As you may noticed what kills me is the curiosity, every mind stirring is valuable. Thank you all for the replies. Here's the observations so far...

I removed the plugs and inspected. Gaps haven't changed and looking normal with center two displaying a tad richer condition. I guess GM's gap spec of .045" is a bit too on the edge -may be this is so with the todays gas. I lowered the gaps to .040" and just put back. It is even better at the low-end now. New, identical spec. AC R 43 TS plugs look a little different with center electrode is protruding slightly farther. Interesting? Electrodes on two of them wasn't centered perfect, very obvious to the eye. I think of putting them to #2 and #5 igniting cylinders.

Indeed I've cleaned inside the cap. Which was clean to begin with. Now it looks like new. Eventhough plastic on rotor appears a little melted on the leaving side, the mark on the tabs were looking almost centered. So that's why I lowered the gaps. Either coil is slow (basic manual checks are OK), gaps are excessive, wires are bad, or the new module (semiconductor switch; replacement for the novel points) is bad. In fact this no go at high revs. started when the old module gone suddenly and I had to put this cheap one. Appears like a quality item but not original and costs 1/3 of the Delco.

So, appearantly I had a multiple problem. Slightly off topic but, within this spark plug re-gapping I've soaked cylinders with B 12 Chemtool, followed with an oil based cleaner and I've had a hard time to believe all those black chunks poured out from those cylinders! A handful at least. After this I got back the mid revs too, and engine is silent again... I was forgotten how quiet this car was. Interesting thing that the previous water, solvent, cleaner oil injections through the PCV did not do a thing so I was started to worry about the mechanicals for the knocking sound when hot.
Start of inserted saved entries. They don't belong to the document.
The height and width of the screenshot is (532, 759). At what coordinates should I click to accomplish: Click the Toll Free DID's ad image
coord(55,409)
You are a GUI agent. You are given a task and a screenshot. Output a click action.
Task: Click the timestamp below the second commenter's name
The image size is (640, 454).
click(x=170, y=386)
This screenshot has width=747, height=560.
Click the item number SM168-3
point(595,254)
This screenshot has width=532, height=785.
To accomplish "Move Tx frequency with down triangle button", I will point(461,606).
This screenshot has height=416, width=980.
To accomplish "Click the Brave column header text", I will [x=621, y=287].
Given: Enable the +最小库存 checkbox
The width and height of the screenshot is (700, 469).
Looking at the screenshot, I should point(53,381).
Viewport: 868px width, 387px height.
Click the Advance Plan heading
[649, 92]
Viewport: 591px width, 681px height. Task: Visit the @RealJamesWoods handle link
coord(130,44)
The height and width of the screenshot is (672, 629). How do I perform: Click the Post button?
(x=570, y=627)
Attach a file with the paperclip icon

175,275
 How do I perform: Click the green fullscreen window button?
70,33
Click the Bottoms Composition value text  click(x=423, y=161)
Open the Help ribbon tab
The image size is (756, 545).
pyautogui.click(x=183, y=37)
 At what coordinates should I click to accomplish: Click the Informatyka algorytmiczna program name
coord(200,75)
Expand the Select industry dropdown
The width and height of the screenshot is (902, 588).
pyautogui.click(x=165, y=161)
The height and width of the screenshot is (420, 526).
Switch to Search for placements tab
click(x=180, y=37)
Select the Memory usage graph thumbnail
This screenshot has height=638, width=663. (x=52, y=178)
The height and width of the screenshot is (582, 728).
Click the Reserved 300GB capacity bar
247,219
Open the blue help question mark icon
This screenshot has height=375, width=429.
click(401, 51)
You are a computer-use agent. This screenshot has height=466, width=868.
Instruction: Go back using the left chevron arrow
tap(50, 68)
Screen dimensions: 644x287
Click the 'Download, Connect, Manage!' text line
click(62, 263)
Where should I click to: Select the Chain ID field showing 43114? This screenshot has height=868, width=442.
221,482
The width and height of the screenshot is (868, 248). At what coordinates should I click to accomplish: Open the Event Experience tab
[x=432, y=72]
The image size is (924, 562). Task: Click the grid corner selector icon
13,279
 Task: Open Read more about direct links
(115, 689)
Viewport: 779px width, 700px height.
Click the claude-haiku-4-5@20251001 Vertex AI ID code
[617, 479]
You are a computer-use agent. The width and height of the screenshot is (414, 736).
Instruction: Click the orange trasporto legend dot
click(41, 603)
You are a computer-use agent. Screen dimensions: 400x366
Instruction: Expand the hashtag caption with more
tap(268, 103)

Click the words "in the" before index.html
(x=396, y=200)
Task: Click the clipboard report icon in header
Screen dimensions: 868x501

It completely gone. Did a water injection after again and the low revs. got slightly bad. I guess intake is full of carbons (as was the EGR ports), and once they find their way into the cylinders they can't get out from there easiliy no matter how loose they are.
 
Thanks for all the replies. I've replaced plugs and cables, cap and rotor, coil and module. Haven't yet took for a spin. Noise is gone. Then I noticed idle was little high (mixture was rich). Whence I re-adjusted idle here we go again... similar sound. But much more subdued. Could this be dependant on mixture?

Interesting thing it wasn't/isn't doing this when stone cold. It does this after about three minutes of idle.

I noticed rotor to tabs clearance is about 1/5". So isn't the spark actually have to jump, and couldn't this noise considered normal?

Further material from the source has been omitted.